### Given passage
The present study has several limitations. The study was limited to 97 male tennis players spanning late childhood through adolescence, and of relevance, the Fels method utilizes CA- and sex-specific bone indicators [8]. As such, observations about the assessments of the most critical bones cannot be generalized. Future studies evaluating the Fels protocol should include individuals with younger CAs and also samples of the general population with equivalent distributions of skeletal maturity status (delayed, average, advanced) across adolescence.

There is a need for further study of intra-observer reproducibility and inter-observer agreement in estimates of SA among female tennis players and of other athletes as well as in the general population, and the potential impact on the distribution of youth by skeletal maturity categories within CA groups. Although the concordance between observers in classifications by skeletal maturity categories was acceptable in the present study, the sample was limited to male tennis players 8 through 16 years. A potential confounding factor is differential selection practices and persistence within specific sports which may influence the distribution of players by maturity status. For example, late maturing females tend to persist in artistic gymnastics, while early maturing males tend to persist in ice hockey, soccer and swimming [15].

Biological maturity status is implicit in models of talent identification, selection, and development. Estimates of height growth velocities over relatively short intervals in an effort to estimate the status of youth athletes relative to interval of peak height velocity are central to the long-term athlete development (LTAD) model in an effort to optimize readiness and trainability and to reduce the risk of injury [35]. Data addressing estimated velocities of growth in height relative to observed ages at peak height velocity among youth athletes, however, are lacking. In addition, maturity status classifications based on two increasingly used estimates of maturity status, predicted maturity offset (time before age at PHV) and percentage of predicted adult height at the time of observation, are at best only moderately correlated with classifications based SA in male and female tennis players [36] and on SA and stage of pubic hair in male soccer players [27]. And, predicted ages at PHV were not consistent with observed ages at PHV in female artistic gymnasts [37] and male soccer players [38,39,40], consistent with observations based on several longitudinal series of the general population [41,42,43].

### Work instructions
1 > Reproduce the passage on skeletal maturity assessment word for word, between "There is a need" and "and swimming [15].", inclusive.
2 > Condense the paragraph of the passage on skeletal maturity assessment that begins "There is a need for further study" into a short bulleted list that keeps its main facts.

### Dataset content
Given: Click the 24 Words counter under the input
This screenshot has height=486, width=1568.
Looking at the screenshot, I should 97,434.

==

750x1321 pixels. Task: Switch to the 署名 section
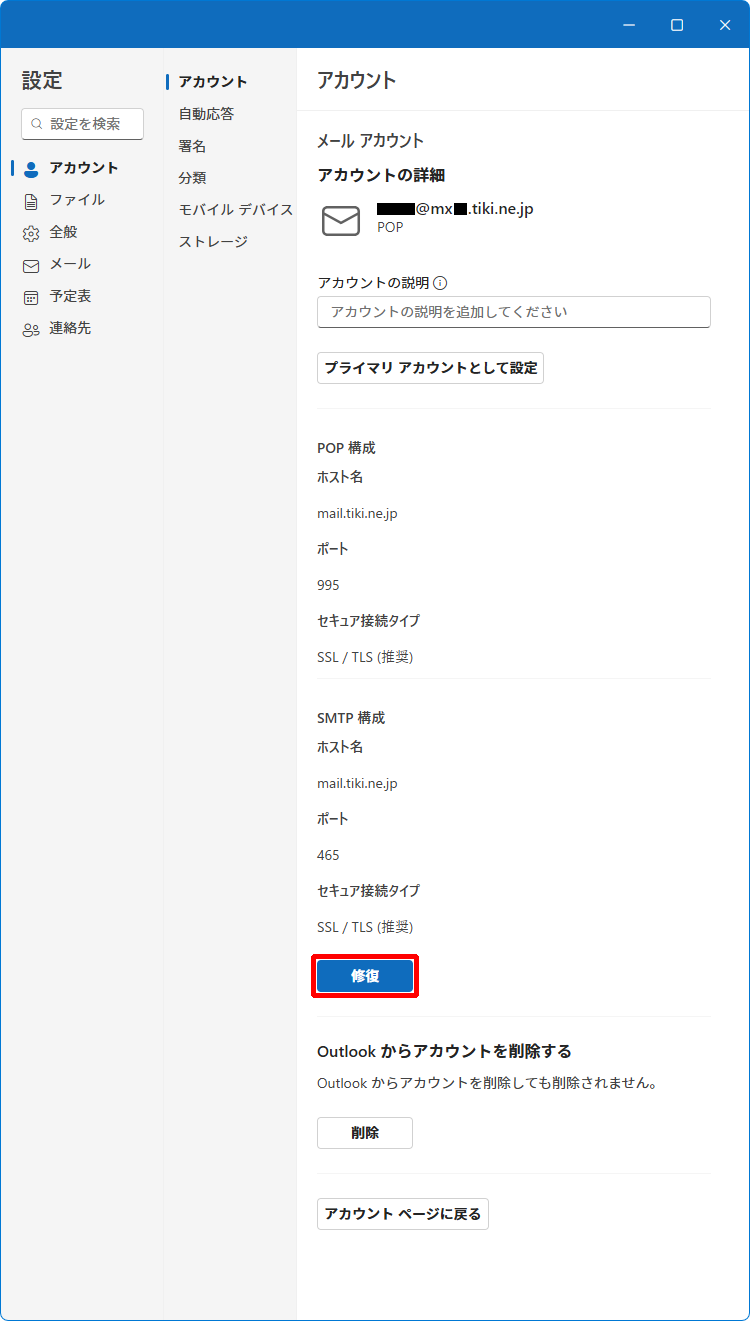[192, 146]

### Solutions to each task
1 >
There is a need for further study of intra-observer reproducibility and inter-observer agreement in estimates of SA among female tennis players and of other athletes as well as in the general population, and the potential impact on the distribution of youth by skeletal maturity categories within CA groups. Although the concordance between observers in classifications by skeletal maturity categories was acceptable in the present study, the sample was limited to male tennis players 8 through 16 years. A potential confounding factor is differential selection practices and persistence within specific sports which may influence the distribution of players by maturity status. For example, late maturing females tend to persist in artistic gymnastics, while early maturing males tend to persist in ice hockey, soccer and swimming [15].

2 >
- Further study is needed of intra-observer reproducibility and inter-observer agreement in SA estimates among female tennis players, other athletes, and the general population.
- Further study is also needed of the possible impact on how youth are distributed by skeletal maturity category within CA groups.
- Agreement between observers on skeletal maturity categories was acceptable here, but the sample included only male tennis players aged 8 through 16 years.
- Differing selection practices and persistence within specific sports may be a confounding factor, because they can influence how players are distributed by maturity status.
- Late-maturing females tend to persist in artistic gymnastics. Early-maturing males tend to persist in ice hockey, soccer, and swimming.